Assigned task
Your reply must hold the lines from the one containing "This screenshot has height=766, width=345." to the end of the entries, copied exactly, with pictures excluded.

Record excerpts
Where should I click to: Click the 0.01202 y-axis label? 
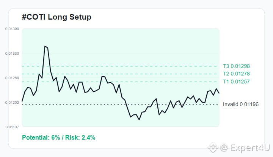12,103
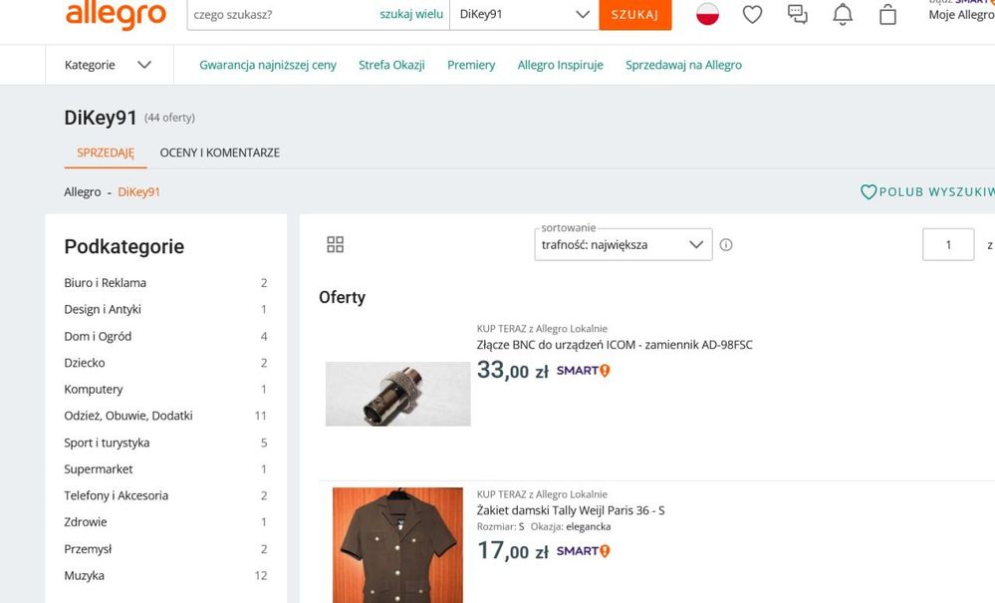Select the Sprzedaję tab
The height and width of the screenshot is (603, 995).
(x=105, y=152)
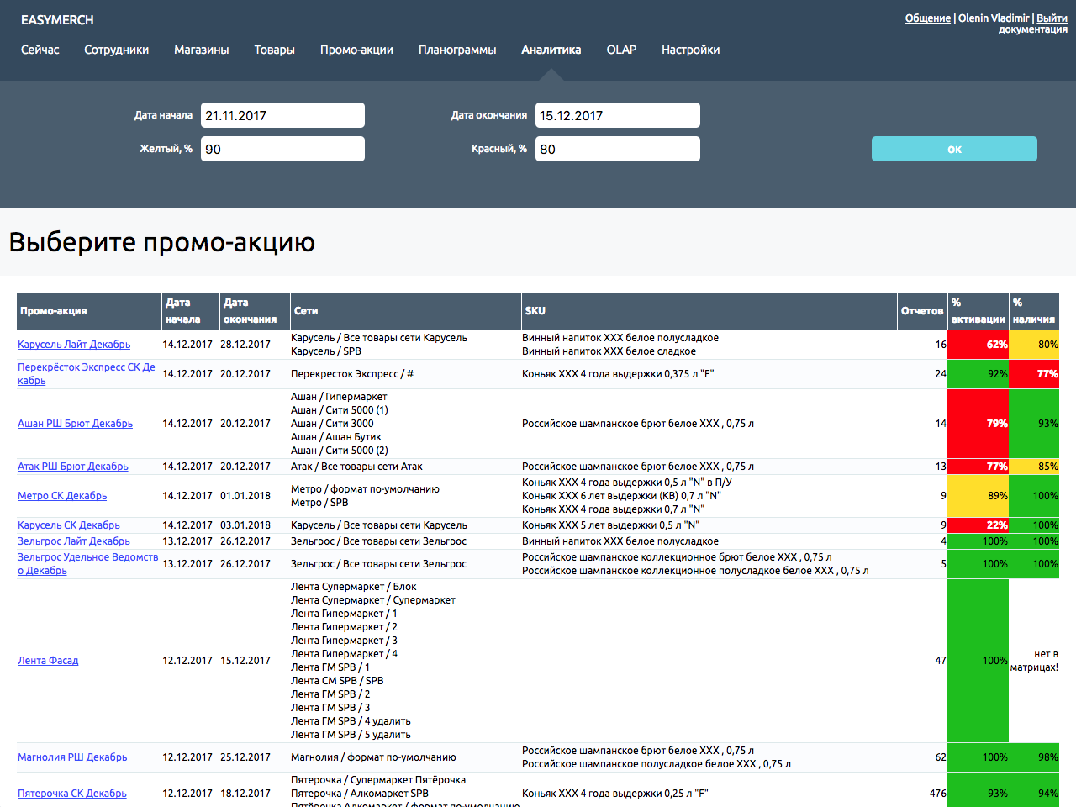Switch to the OLAP section

pos(621,50)
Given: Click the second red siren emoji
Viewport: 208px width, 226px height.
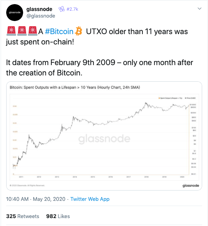Looking at the screenshot, I should point(22,31).
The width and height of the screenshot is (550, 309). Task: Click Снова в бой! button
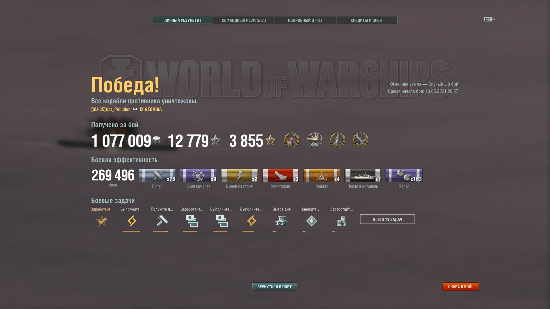pyautogui.click(x=460, y=287)
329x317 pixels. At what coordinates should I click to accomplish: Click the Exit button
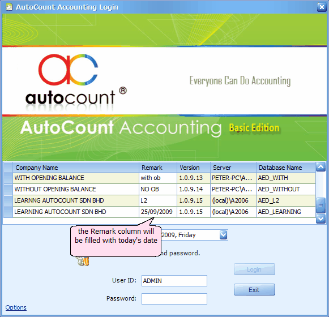(254, 290)
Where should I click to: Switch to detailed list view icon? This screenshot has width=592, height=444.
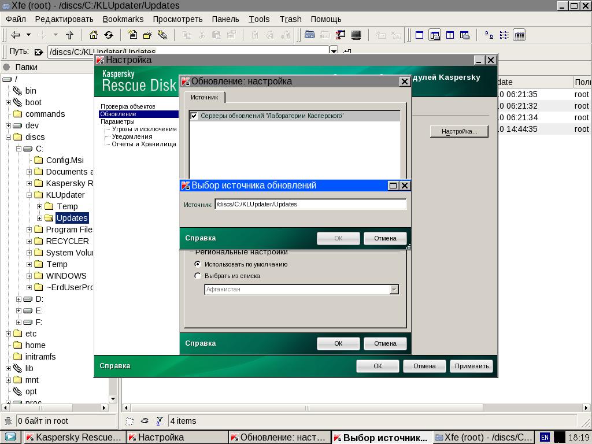pyautogui.click(x=519, y=35)
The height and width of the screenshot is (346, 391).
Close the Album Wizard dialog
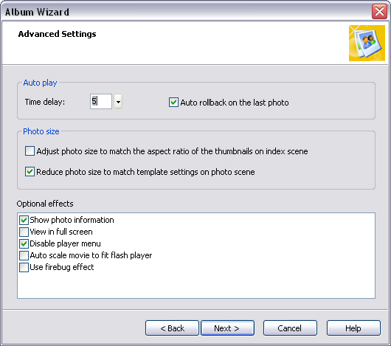tap(379, 12)
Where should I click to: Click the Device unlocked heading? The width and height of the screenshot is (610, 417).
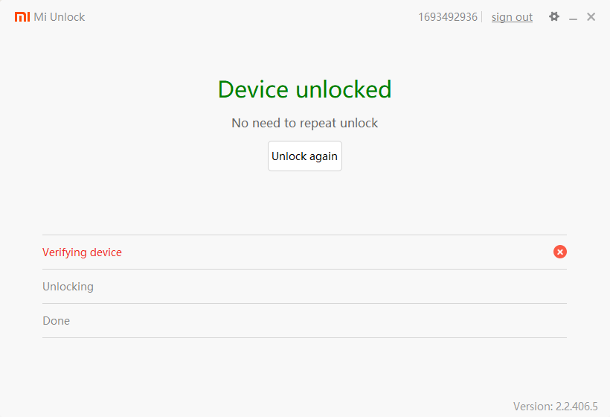(304, 89)
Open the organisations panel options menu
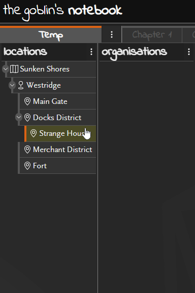 click(189, 52)
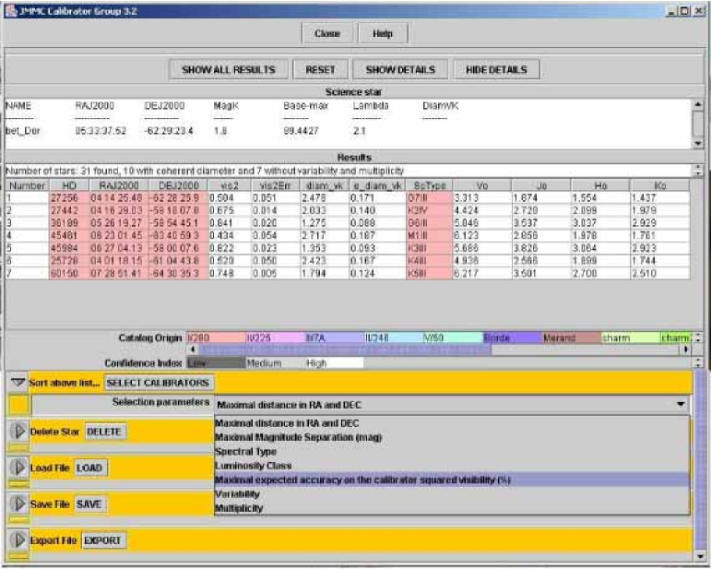This screenshot has width=711, height=569.
Task: Click SHOW ALL RESULTS button
Action: [x=228, y=70]
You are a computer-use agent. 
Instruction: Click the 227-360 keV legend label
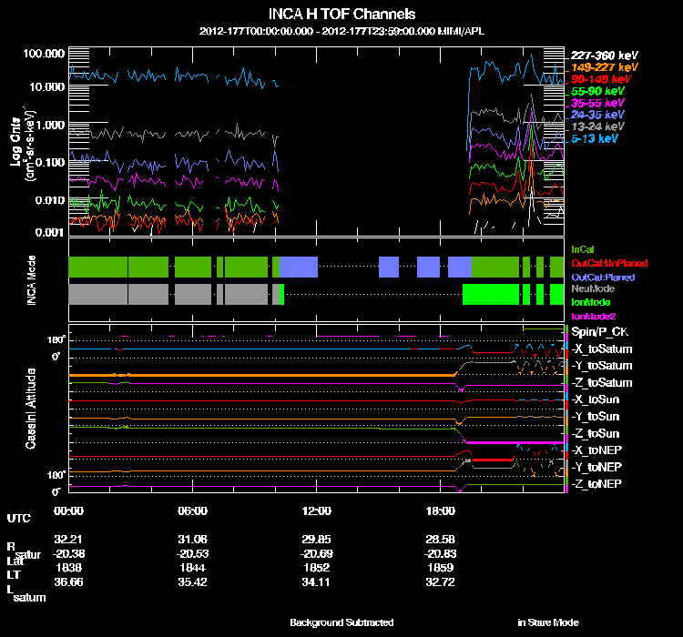pyautogui.click(x=603, y=56)
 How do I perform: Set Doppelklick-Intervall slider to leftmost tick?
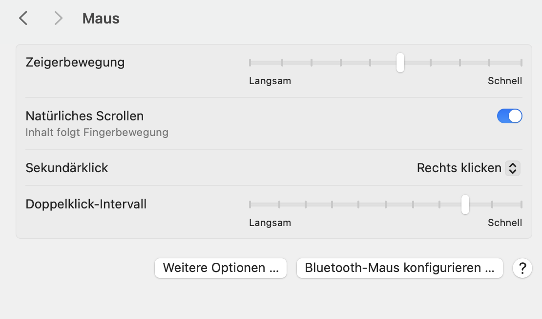click(250, 205)
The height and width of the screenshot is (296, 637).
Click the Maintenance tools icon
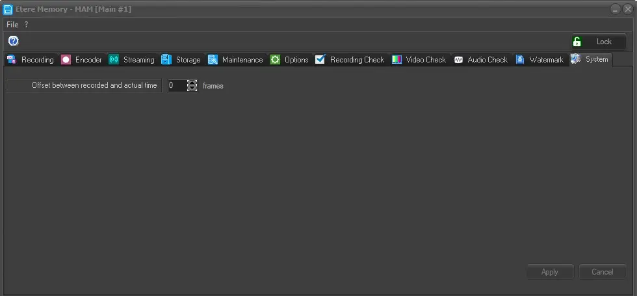[x=213, y=60]
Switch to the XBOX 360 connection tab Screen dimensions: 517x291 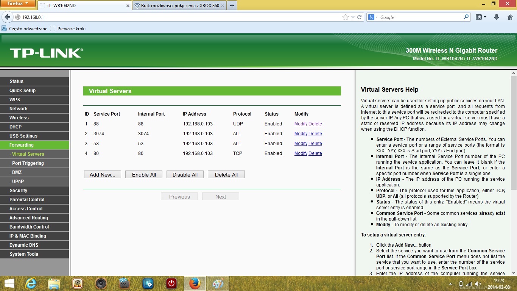[x=179, y=6]
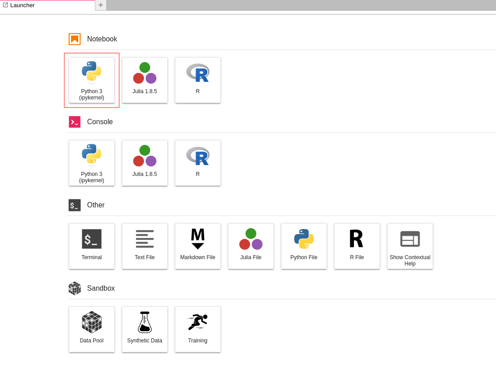Start a Python 3 console
Viewport: 496px width, 391px height.
pyautogui.click(x=92, y=163)
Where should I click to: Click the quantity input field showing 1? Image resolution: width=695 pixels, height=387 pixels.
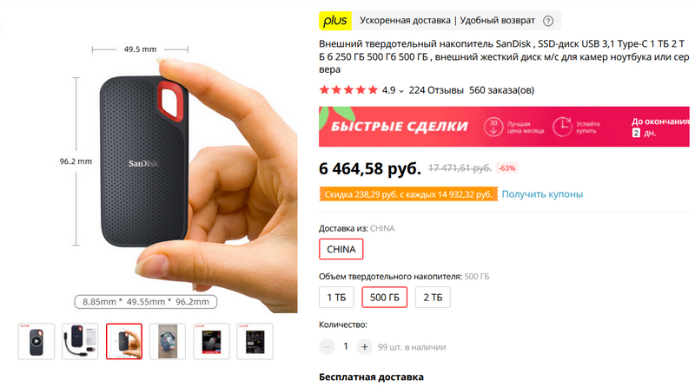(346, 347)
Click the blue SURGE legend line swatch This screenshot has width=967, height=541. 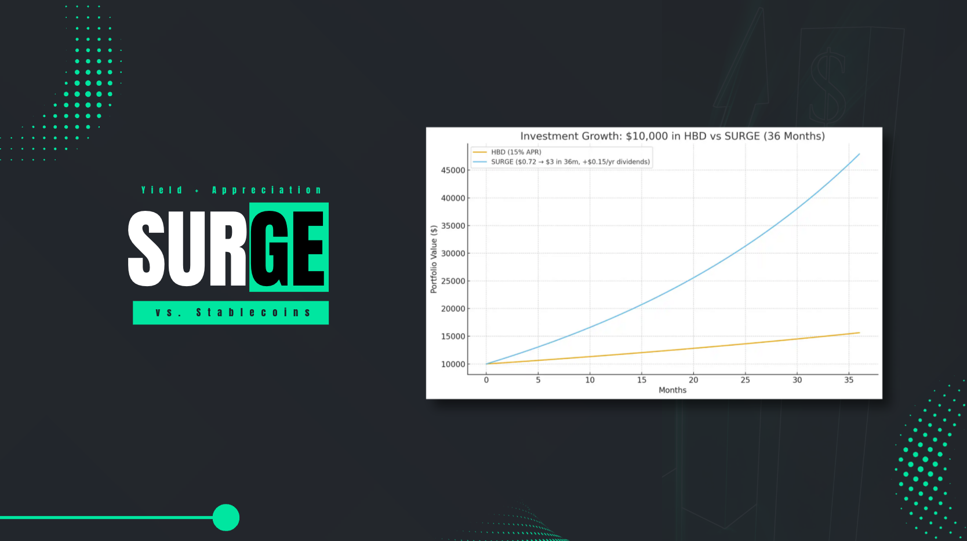coord(480,162)
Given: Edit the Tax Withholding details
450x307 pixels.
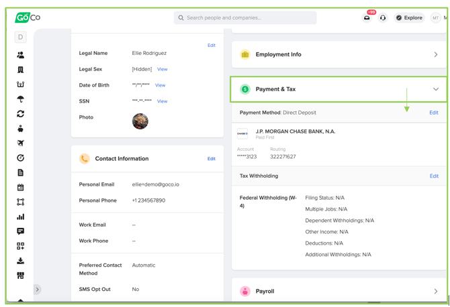Looking at the screenshot, I should coord(434,176).
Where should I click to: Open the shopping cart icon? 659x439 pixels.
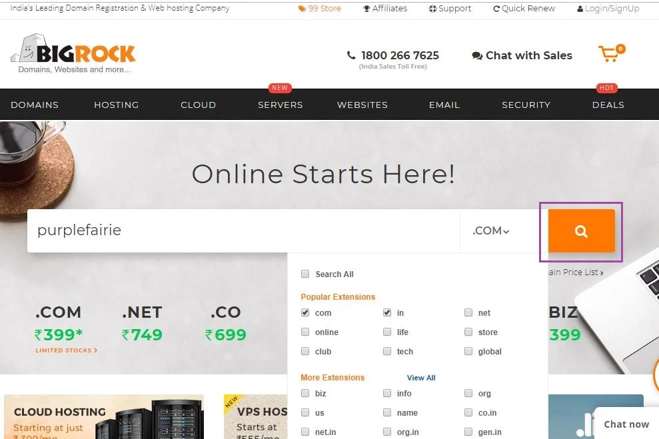click(612, 53)
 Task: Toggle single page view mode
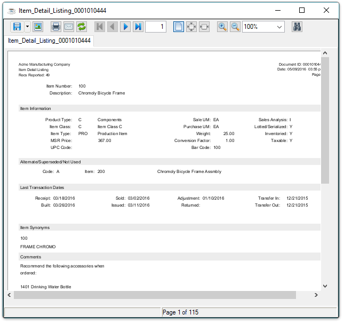179,27
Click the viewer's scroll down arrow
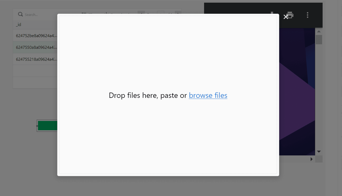This screenshot has width=342, height=196. point(319,151)
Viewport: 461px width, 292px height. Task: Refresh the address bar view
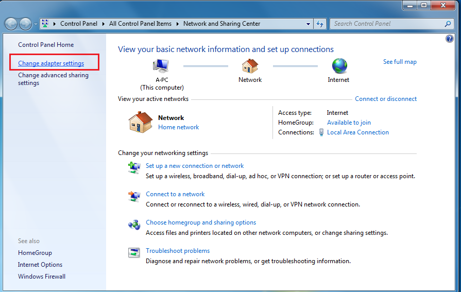tap(320, 24)
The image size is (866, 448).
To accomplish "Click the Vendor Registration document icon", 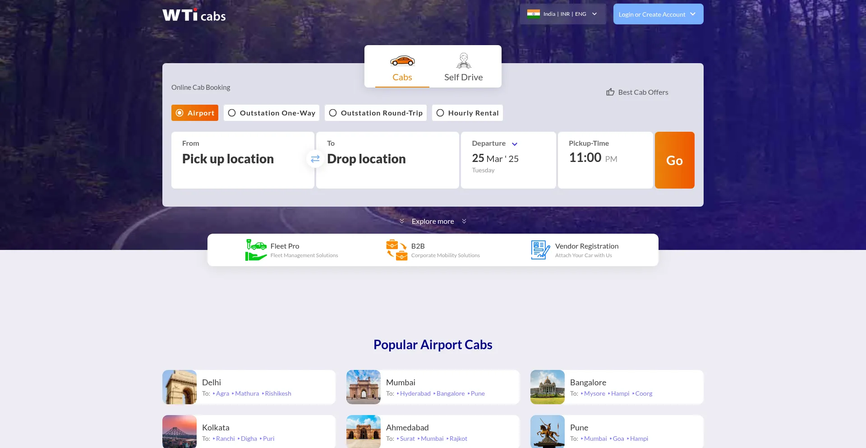I will pos(540,250).
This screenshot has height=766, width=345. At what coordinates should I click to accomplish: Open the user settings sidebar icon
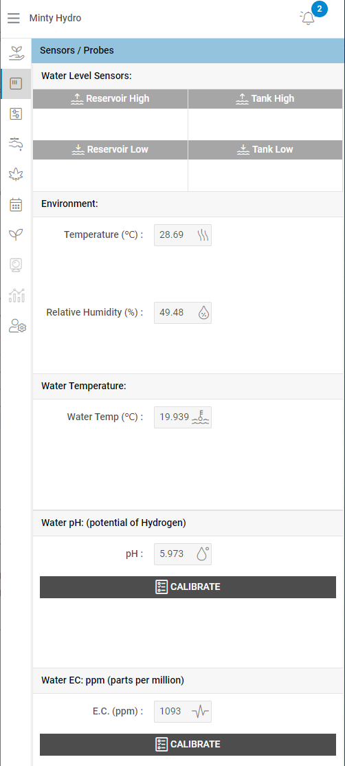pos(17,326)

Solution for this task
This screenshot has height=766, width=345. At what coordinates should I click to accomplish: Open the user settings sidebar icon
pos(17,326)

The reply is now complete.